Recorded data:
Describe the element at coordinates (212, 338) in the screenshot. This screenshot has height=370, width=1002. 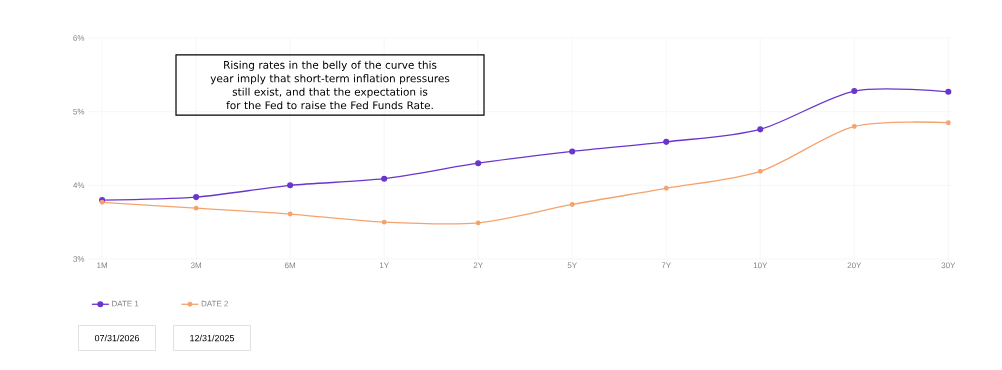
I see `text: 12/31/2025` at that location.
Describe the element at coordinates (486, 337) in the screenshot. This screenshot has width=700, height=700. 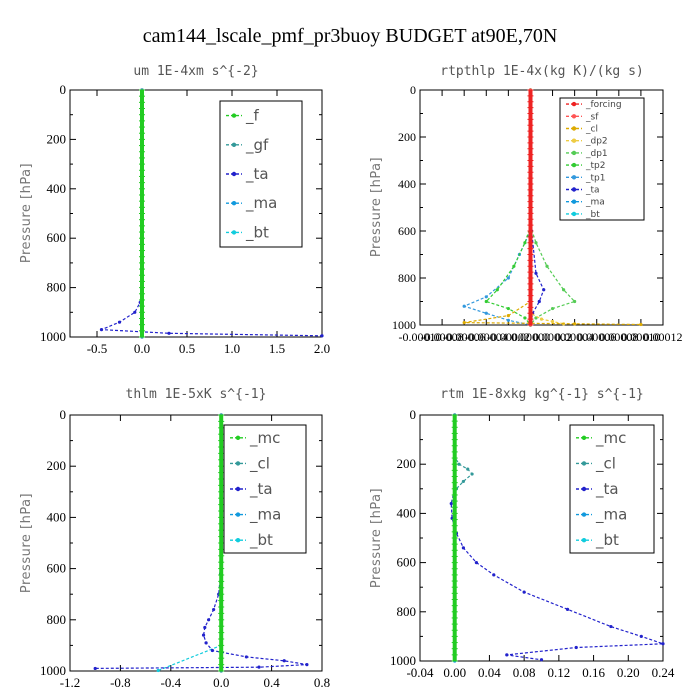
I see `x-tick-label: -0.00004` at that location.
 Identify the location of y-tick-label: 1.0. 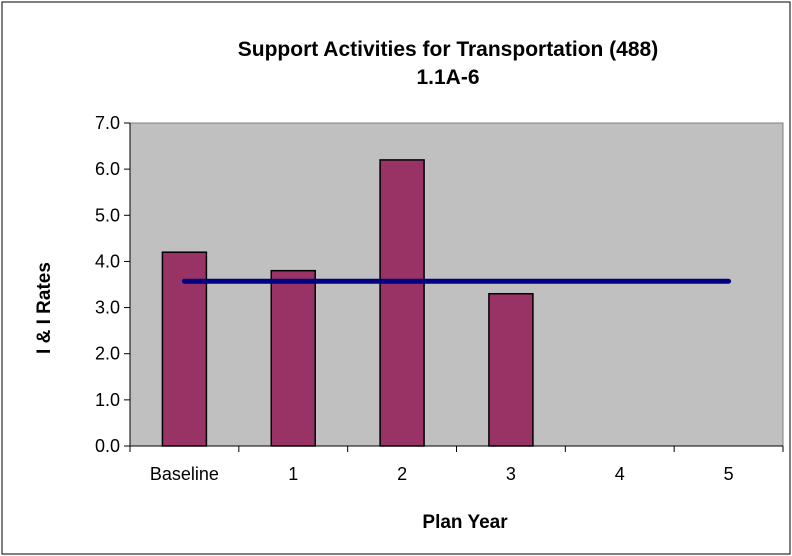
(108, 400).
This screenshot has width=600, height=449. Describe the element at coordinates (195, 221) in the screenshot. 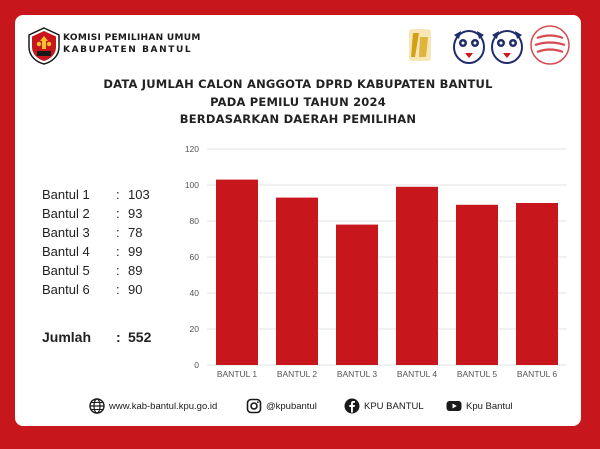

I see `y-tick-label: 80` at that location.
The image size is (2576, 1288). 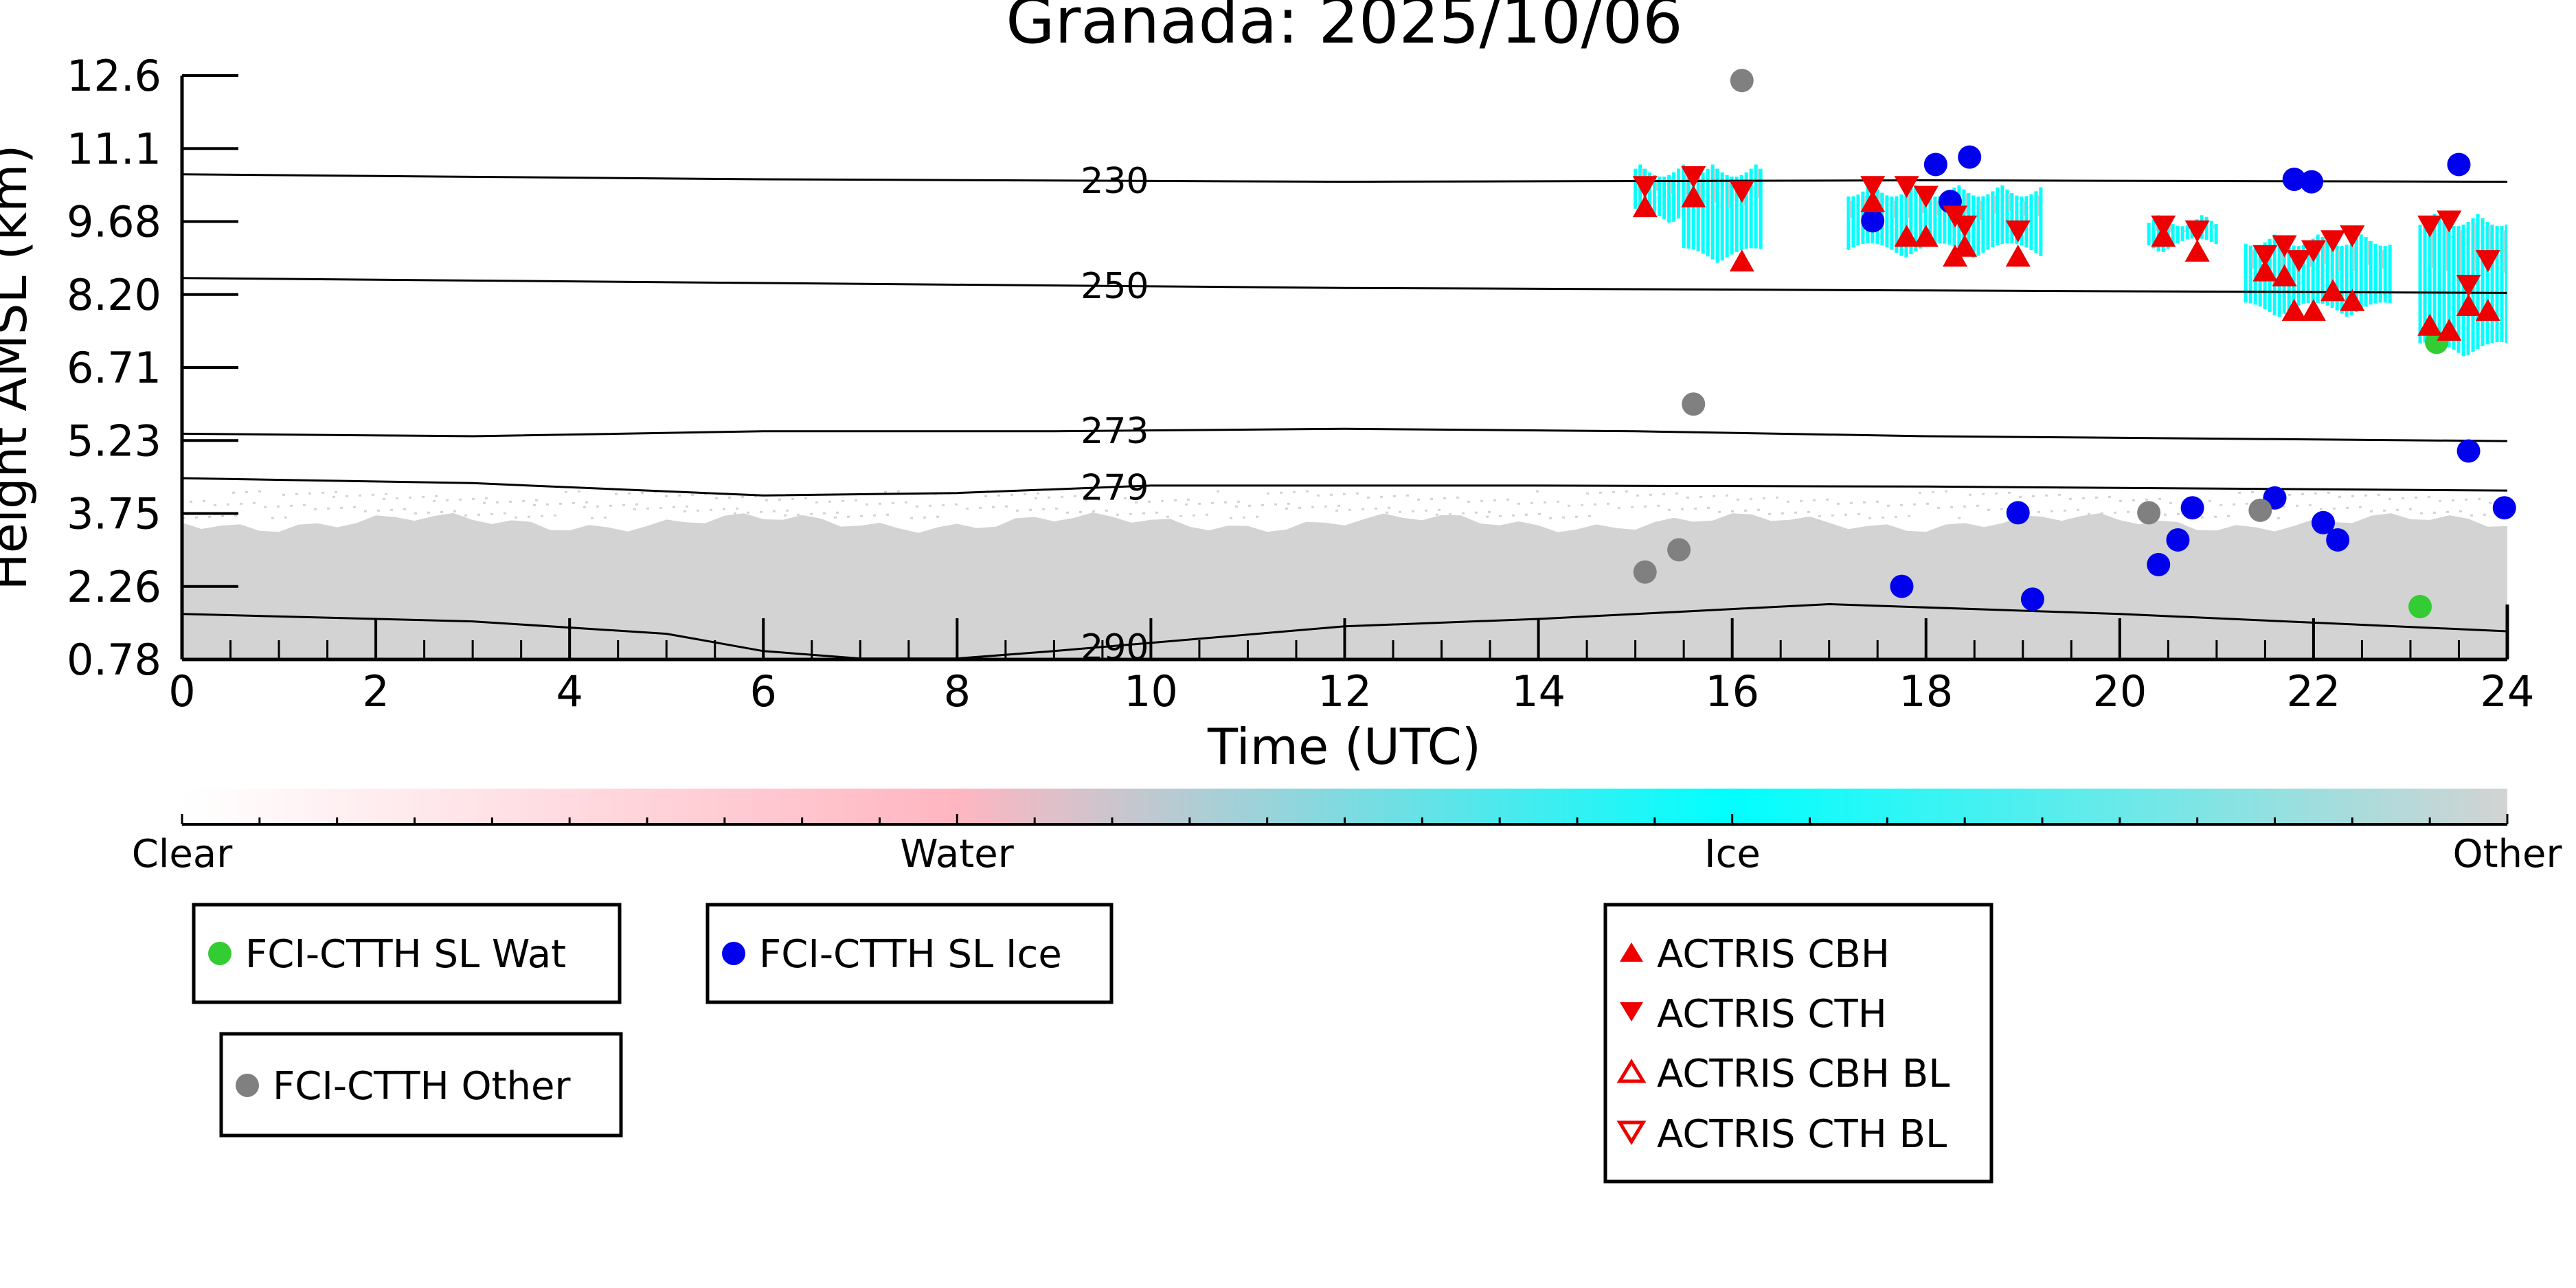 I want to click on colorbar-label-ice: Ice, so click(x=1732, y=854).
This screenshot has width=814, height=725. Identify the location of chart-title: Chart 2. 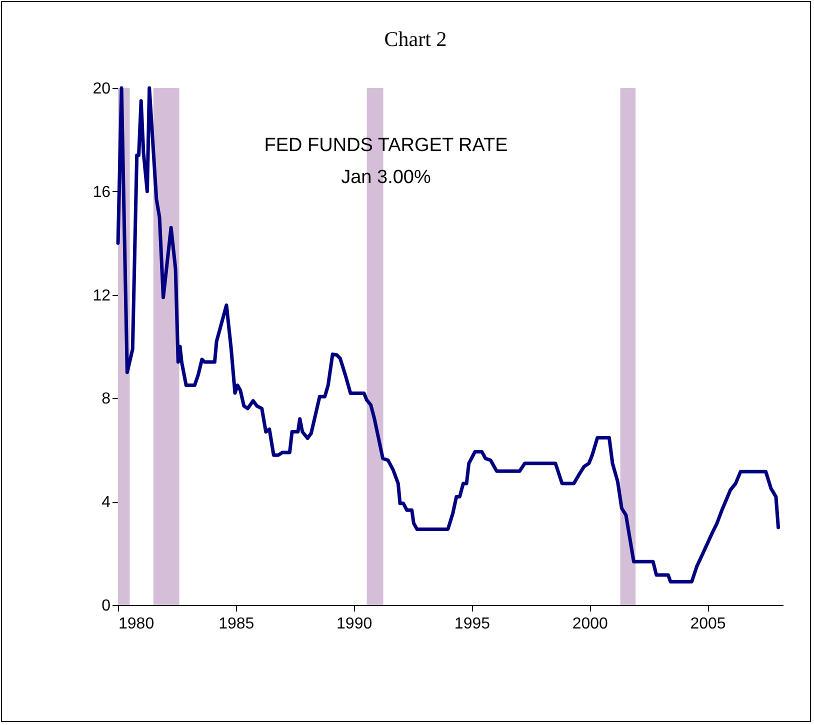
(416, 39).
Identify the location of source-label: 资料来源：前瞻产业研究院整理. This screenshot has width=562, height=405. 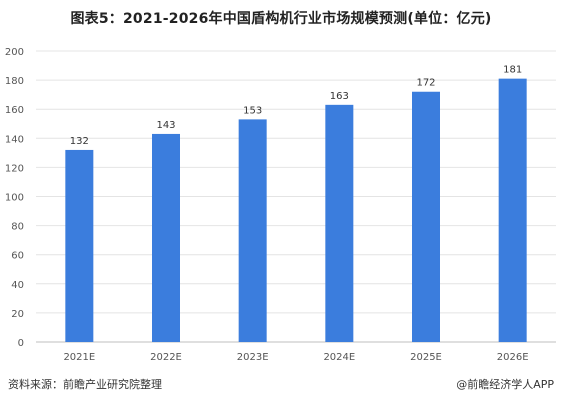
(85, 384).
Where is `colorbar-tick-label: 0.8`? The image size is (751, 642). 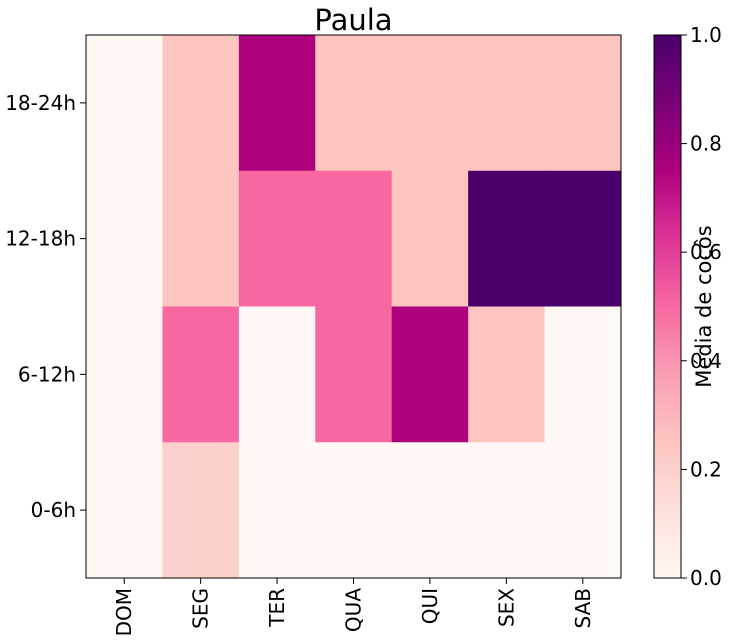 colorbar-tick-label: 0.8 is located at coordinates (706, 144).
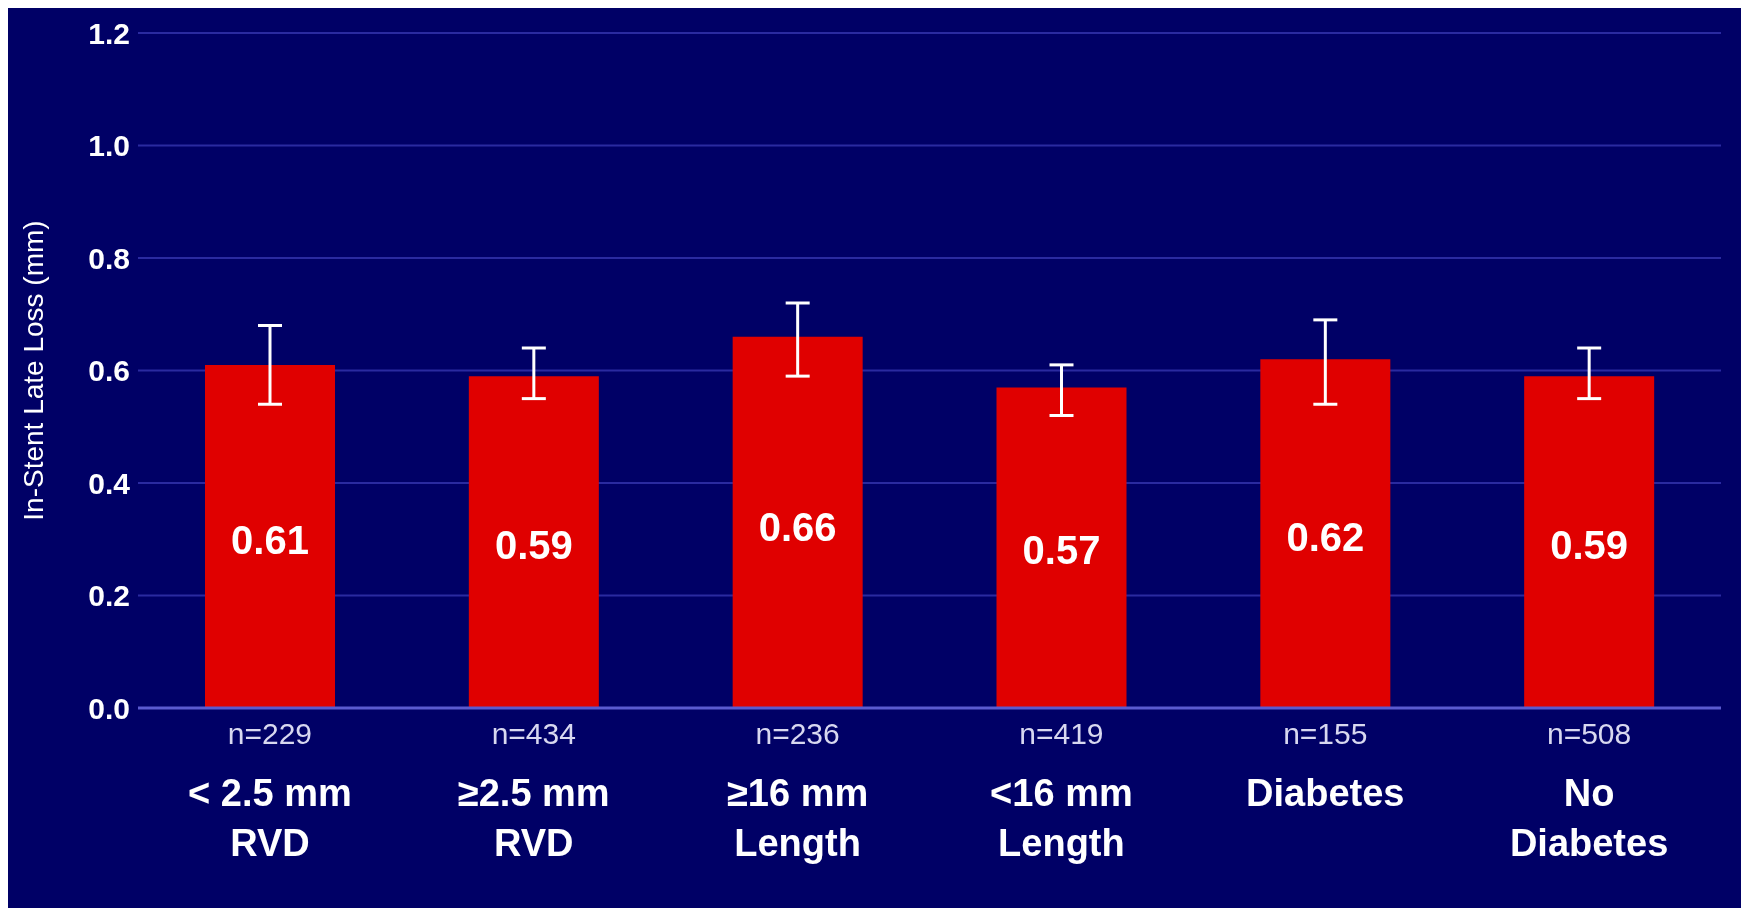  Describe the element at coordinates (109, 33) in the screenshot. I see `y-tick-label: 1.2` at that location.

Job item → Copy the rows above word for word, starting at the line that contains "Describe the element at coordinates (486, 337)" and ending at the line that contains "(108, 400).", with both of those lines included. Leave the pictures out of your copy.

Exercise response →
Describe the element at coordinates (486, 337) in the screenshot. This screenshot has width=700, height=700. 
I see `x-tick-label: -0.00004` at that location.
 Identify the location of y-tick-label: 1.0. 
(108, 400).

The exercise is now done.